When Love Goes Wrong for the Advocate Customer.
My Dad was what every business dreams of having, the advocate customer. The type of customer that refers you business. The type that tells their friends and colleagues how great you are. When other businesses let you down, the advocate customer leaps up and advises you to see "his guy"…The guy guaranteed to look after you.
In total disgust, my father had decided to quit the relationship he had had with his bank since 1970. I had estimated that over that time their relationship had been worth millions, but as of today it is no more.
It hadn’t always been this way. There was a time when they had been the best of friends. They believed in his abilities. They supported his ambitions.
In return, he paid them in interest and, more valuably, with his loyalty. As far as my Dad was concerned, they were more than just a bank.

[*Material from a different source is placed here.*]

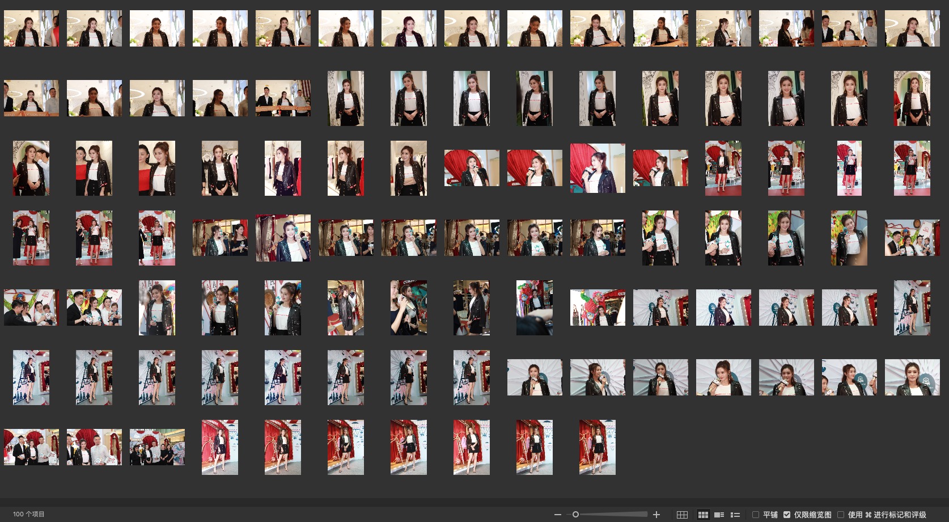Click the plus icon to enlarge thumbnails
949x522 pixels.
[656, 515]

They were his bank and his partners.
My Dad was what every business dreams of having, the advocate customer. The type of customer that refers you business. The type that tells their friends and colleagues how great you are.
When other businesses let you down, the advocate customer leaps up and advises you to see "his guy"…The guy guaranteed to look after you.

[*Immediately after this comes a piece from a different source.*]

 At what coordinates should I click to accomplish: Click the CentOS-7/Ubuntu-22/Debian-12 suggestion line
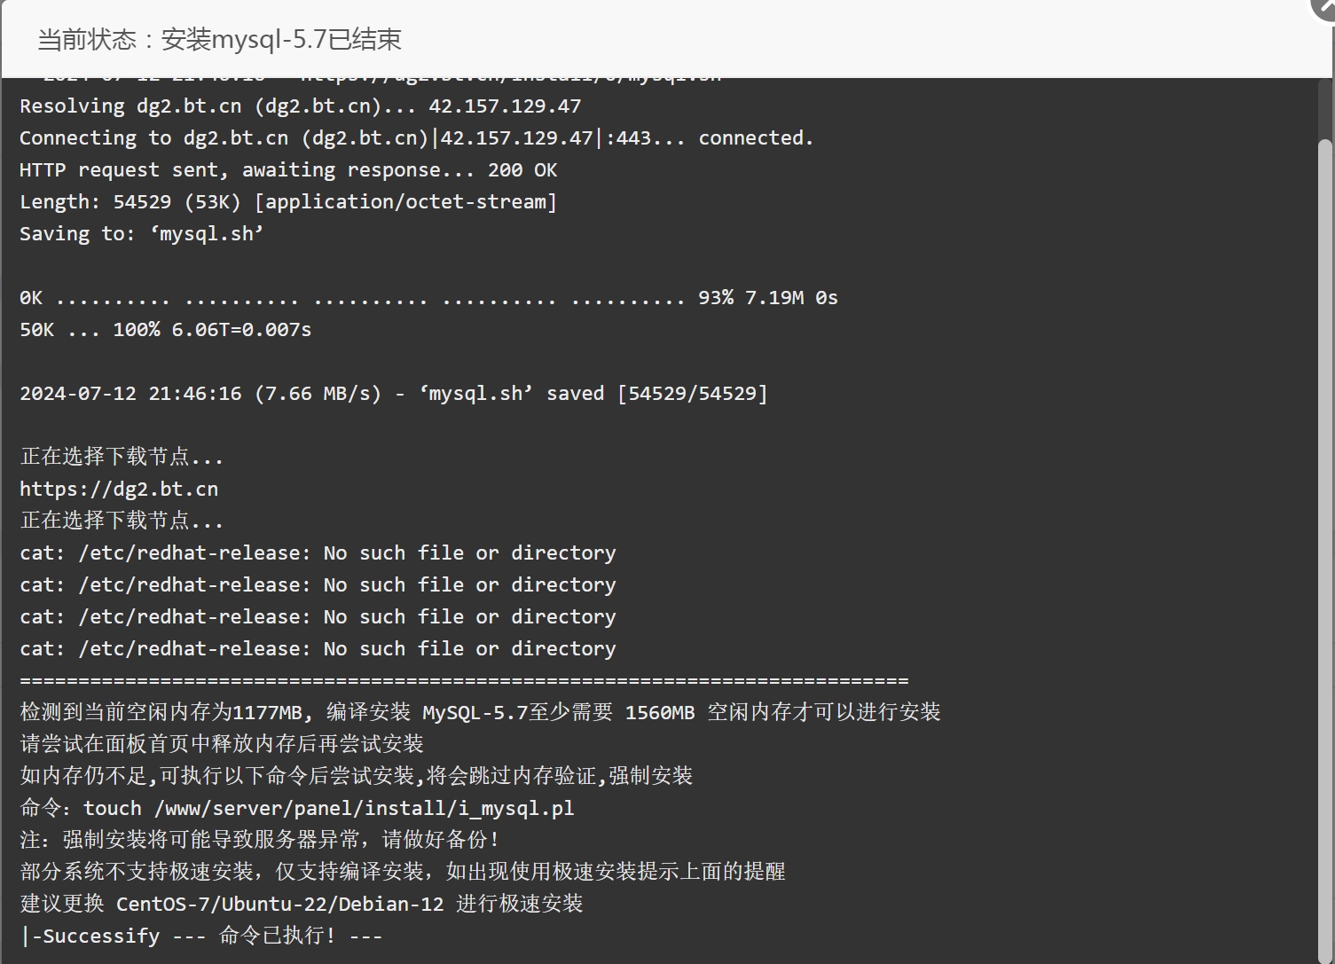coord(302,904)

What my father doesn’t understand is that the bank literally spends millions each year attempting to get new customers, but at the same time has no concept of his lifetime customer value to them and why it has become a relationship they will do almost nothing to keep.
But this article isn’t about bashing banks (though some could probably do with a good kick in the pants). The tale itself is a metaphor for many business relationships we once had that are no longer.

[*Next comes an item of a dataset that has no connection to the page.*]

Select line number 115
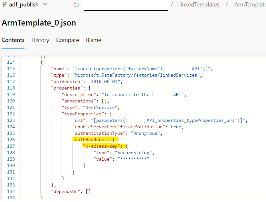 [x=11, y=68]
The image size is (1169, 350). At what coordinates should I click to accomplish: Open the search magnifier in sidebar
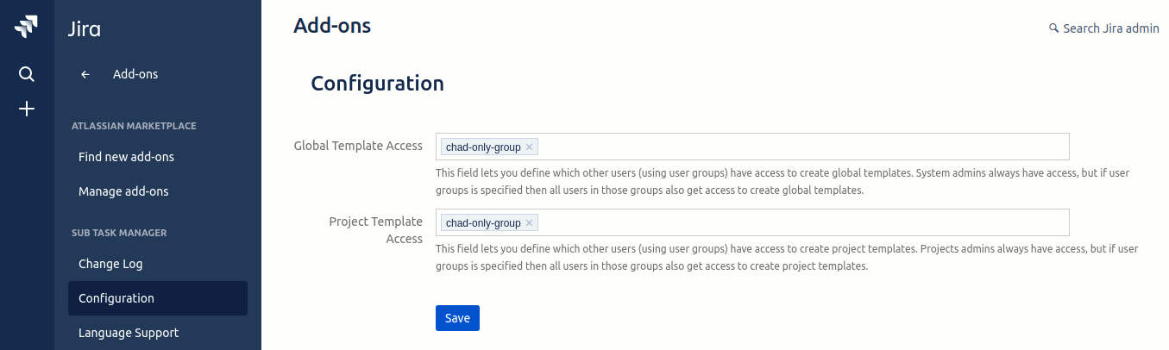pyautogui.click(x=27, y=74)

Like most relationships that end, the prime cause for this situation is that the two parties just don’t talk any more… a crime that yours truly is guilty of from time to time. But we don’t do it on purpose. Like most business owners, we get busy doing the business rather than building and looking after the business.
I once heard a speaker, Martin Grunstein , ask an audience, "When is it the best time to tell your partner that you love them?" The answer was, "Before someone else does."
It’s an expensive lesson many of us aren’t learning. Don’t believe me? Try calculating what this is costing your business each year:
• Go through your past invoices for the past 2 to 3 years and calculate how many former regular customers have now stopped using your business.
• Add up what they used to spend on average per week, per month, per year.
• Ask yourself, "If we still had them as clients, how much more business would we be turning over right now?"
• Work out how much it cost to replace these lost customers in terms of sales calls, advertising, etc.
• Finally ask yourself the question, "What would it have taken to have kept these customers on?"
If you’re like most business owners, the results will more than surprise you. It will be immediately obvious that your business needs a system for keeping existing client relationships not just going, but vibrant, close, and passionate!
It is at least ten times more expensive to get a new customer than it is to keep an existing one. My advice to you is this – go through your client list, send them flowers, a slab of beer, or even a card. Tell them that you love and appreciate them and do it before someone else does.